Following a spate of incidents in southern Serbia, including a grenade attack on the Gendarmerie near Bujanovac and an explosion in Presevo, Serbia’s Interior Minister, Ivica Dacic, emphasized how “such cooperation is necessary when at issue are groups crossing the administrative line, whether it is about terrorism, illegal trade in drugs or arms or the smuggling of goods… it is in our interest to prevent as much crime in our region as we can”. Dacic also specified that the protocol is based upon UN Security Council Resolution 1244, which reaffirms Serbia’s sovereignty over Kosovo, the decision of the EU Council of Ministers on which the mandate of EULEX is based, and the six-point plan of UN Secretary General, Ban Ki-moon.
The draft protocol has, however, been rejected by the Kosovo government, which maintains that EULEX does not have the mandate to sign international agreements and complains that it has been neither informed nor consulted about the protocol. In response, EULEX insists that it possesses certain authorities, agreed upon before the mission was deployed, that enable it to enter into such arrangements, whilst Serbia’s Interior Ministry added that the agreement was very similar to the one previously signed with UNMIK’s Police and Justice Pillar.
The expected protocol comes at a sensitive time for issues related to policing and war crimes investigations. On the seventh anniversary of the murder of two Serb children in Gorazdevac, near Pec, on August 13th, for which no-one has ever been charged, Oliver Ivanovic maintained that the “solving of that crime, as well as of many other crimes, is a test for EULEX“. Serbia’s minister for Kosovo and Metohija, Goran Bogdanovic, meanwhile, has requested that Yves de Kermabon, EULEX‘s head of mission, take a central role in the investigation into the murder of an elderly Serb couple in the village of Partes, near Gjilan, on August 7th. Bogdanovic pointed out that since 1999, a vast number of crimes committed against Serbs and other non-Albanian communities in Kosovo have remained unsolved and unpunished.
The signing of a protocol for co-operation between Serbia’s Interior Ministry and EULEX constitutes an important development for the rule of law in Kosovo.
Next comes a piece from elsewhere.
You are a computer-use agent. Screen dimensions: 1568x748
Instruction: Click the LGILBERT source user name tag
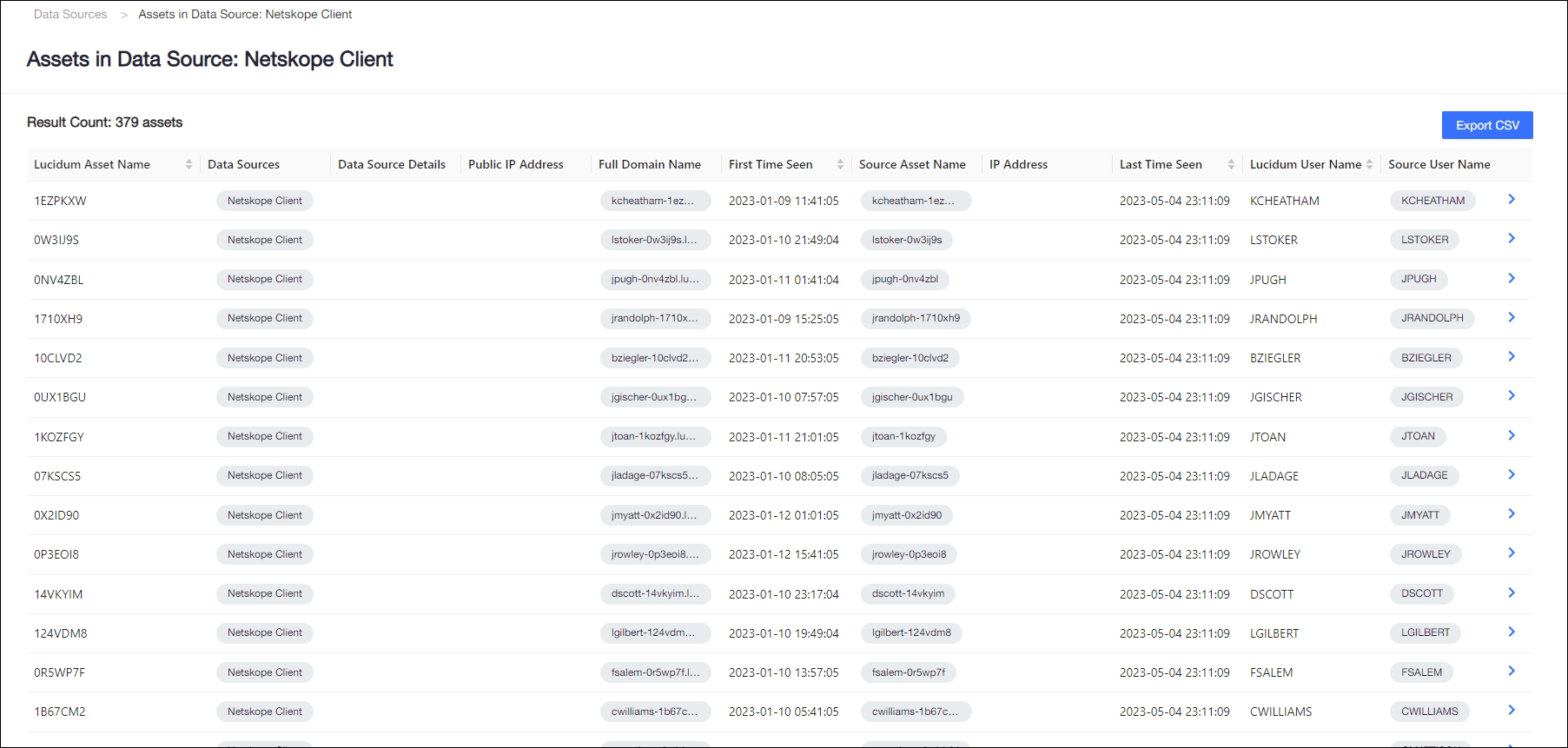pyautogui.click(x=1425, y=632)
Following a spate of attacks in Bujanovac and Presevo, greater attention has centred upon the suspected smuggling of weapons across the administrative boundary line between Kosovo and Serbia. In addition, the failure to adequately investigate and prosecute crimes committed against Serbs and other non-Albanian communities in Kosovo continues to severely undermine attempts to strengthen the rule of law and transform latent conflicts. By providing a framework for operational co-operation, therefore, the protocol will allow for tangible steps to be taken to finally resolve such issues for the benefit of all communities in Kosovo.